Section d'une bombe à sous-munitions de type MAT-120 retrouvée à Misrata, en Libye, le 15 avril 2011.

© 2011 Human Rights Watch

(New York, le 15 avril 2011) - Les forces gouvernementales loyales au dirigeant libyen Mouammar Kadhafi ont largue des bombes à sous-munitions sur des zones résidentielles dans la ville de Misrata, dans l'ouest du pays, ce qui pose un risque grave pour la population civile, a déclaré Human Rights Watch aujourd'hui.

Human Rights Watch a observé au moins trois sous-munitions exploser au-dessus du quartier d'el-Shawahda à Misrata dans la nuit du 14 avril. Des chercheurs ont inspecté les fragments d'une sous-munition découverte par un journaliste du New York Times - un projectile de 120 mm fabriqué en Espagne - et interrogé des témoins de deux autres attaques, qui ont apparemment aussi utilisé des bombes à sous-munitions.

« Il est scandaleux que la Libye utilise des bombes à sous-munitions, en particulier dans une zone résidentielle », a déclaré Steve Goose, directeur de la division Armes de Human Rights Watch. « Ces armes présentent un risque énorme pour les civils, tant au cours des attaques qui ne sont pas ciblées avec précision que par la suite, compte tenu du danger inhérent aux charges non explosées qui restent dispersées aux alentours. »

La majorité des pays ont adhéré à la Convention sur les armes à sous-munitions qui interdit l'utilisation de ces armes, et qui est entrée en vigueur en août 2010.

Les bombes à sous-munitions peuvent être tirées par des mortiers ou des canons d'artillerie, ou larguées par des avions.
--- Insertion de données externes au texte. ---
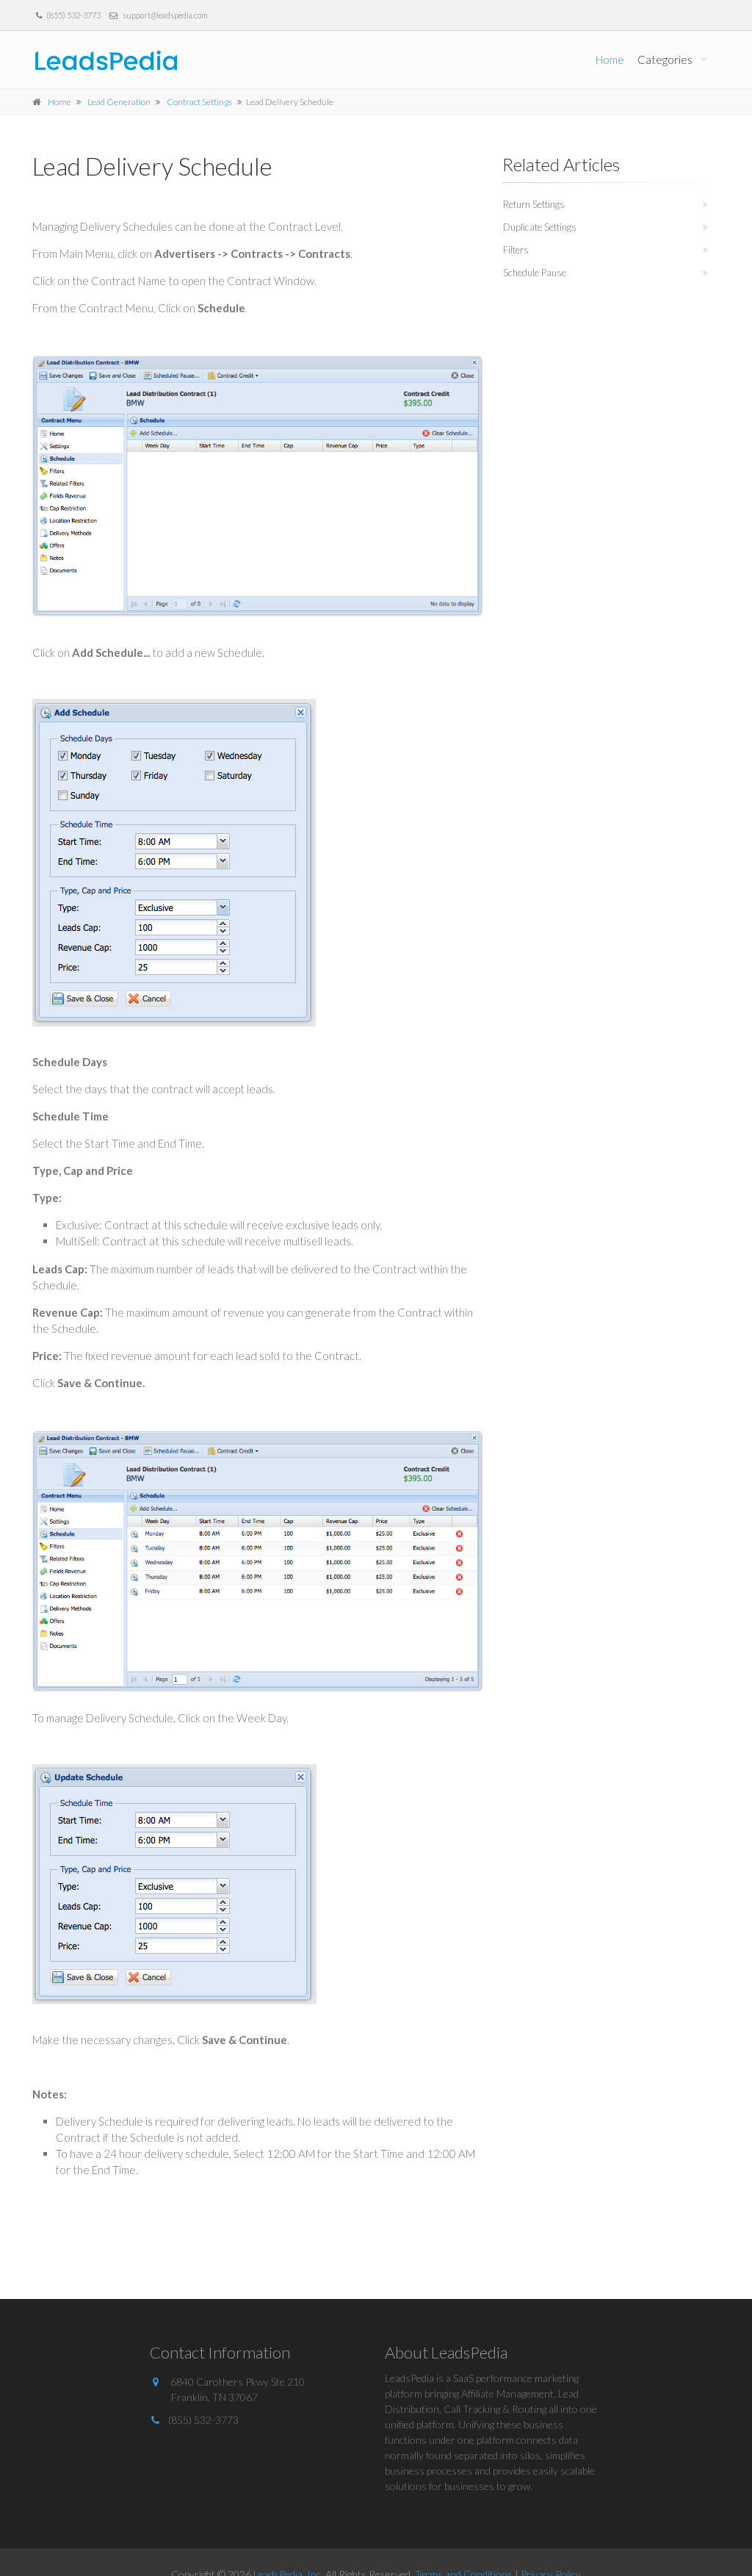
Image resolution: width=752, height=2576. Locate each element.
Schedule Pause (534, 272)
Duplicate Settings (539, 227)
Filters (516, 250)
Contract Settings (199, 101)
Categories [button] (665, 59)
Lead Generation (119, 101)
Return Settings (534, 204)
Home (610, 59)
Quand ces bombes explosent dans l'air, elles éjectent des dizaines, voire des centaines de sous-munitions ou « mini-bombes » qui se dispersent sur une superficie de la taille d'un terrain de football. Dans de nombreux cas, ces sous-munitions n'explosent pas lors de l'impact initial en atterrissant ; chaque obus non éclaté pose alors le même risque qu'une mine antipersonnel.

Selon les inscriptions sur les fragments retrouvés à Misrata, la Libye a utilisé des bombes à sous-munitions de type MAT-120. Chaque bombe de ce type comporte 21 sous-munitions à double usage, anti-personnel et anti-matériel. Lors de l'explosion d'une sous-munition MAT-120, son corps tubulaire en acier se désintègre dans de multiples fragments propulsés à grande vitesse et capables de blesser ou tuer des personnes. La détonation conduit aussi à l'éjection d'un cône de cuivre inversé, capable de percer l'extérieur d'un véhicule blindé.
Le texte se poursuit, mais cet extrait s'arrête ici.